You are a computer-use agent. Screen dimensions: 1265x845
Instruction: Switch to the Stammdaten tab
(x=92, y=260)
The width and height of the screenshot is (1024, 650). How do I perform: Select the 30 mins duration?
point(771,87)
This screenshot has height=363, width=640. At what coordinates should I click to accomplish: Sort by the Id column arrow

========================

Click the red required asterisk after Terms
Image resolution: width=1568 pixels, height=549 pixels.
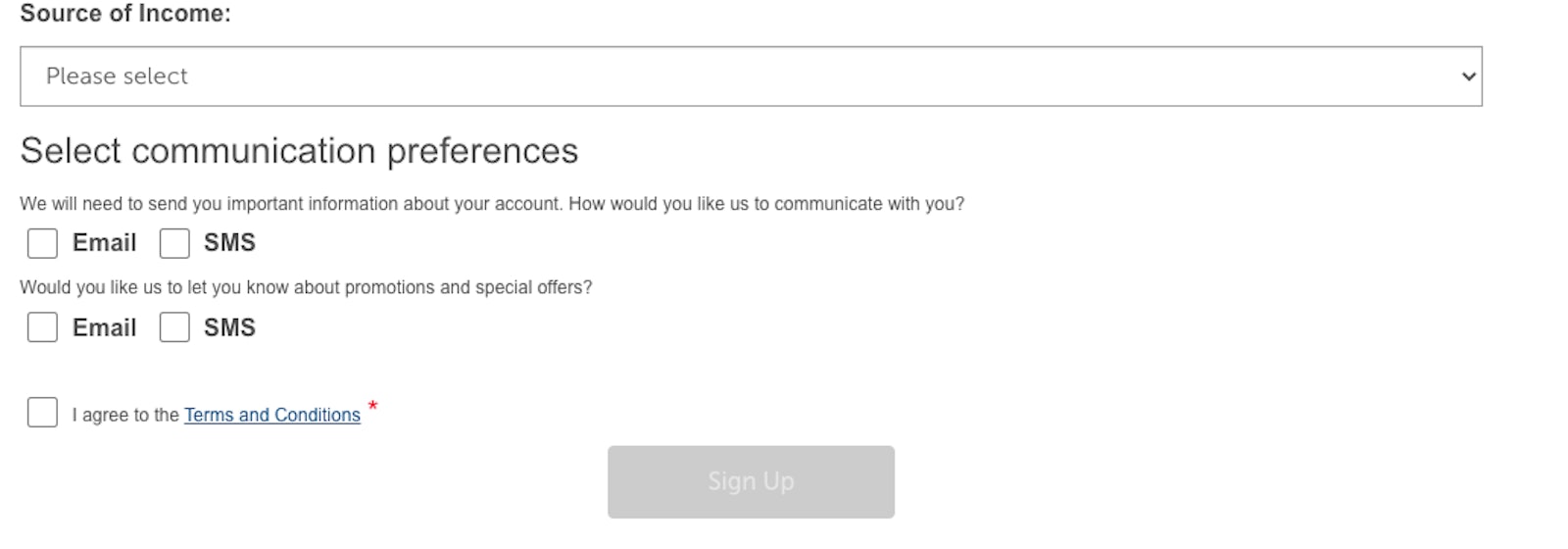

========================

* [Required work] All lines in the listing above between the line with "You are a computer-use" and the line with "This screenshot has", inclusive, should be set down exactly, and no line outside that range.

* [Exercise result]
You are a computer-use agent. Screen dimensions: 1265x845
Instruction: Switch to the Stammdaten tab
(x=92, y=260)
The width and height of the screenshot is (1024, 650). How do I perform: Select the 30 mins duration?
point(771,87)
This screenshot has height=363, width=640. At what coordinates should I click to accomplish: Sort by the Id column arrow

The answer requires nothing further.